### TO DO
Copy each of the rows below word for word.

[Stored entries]
** Begin **

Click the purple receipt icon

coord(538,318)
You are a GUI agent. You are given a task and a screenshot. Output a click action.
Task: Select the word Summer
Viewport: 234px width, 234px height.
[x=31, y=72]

** End **

### ANSWER FOR THIS EXERCISE
Click the purple receipt icon

coord(538,318)
You are a GUI agent. You are given a task and a screenshot. Output a click action.
Task: Select the word Summer
Viewport: 234px width, 234px height.
[x=31, y=72]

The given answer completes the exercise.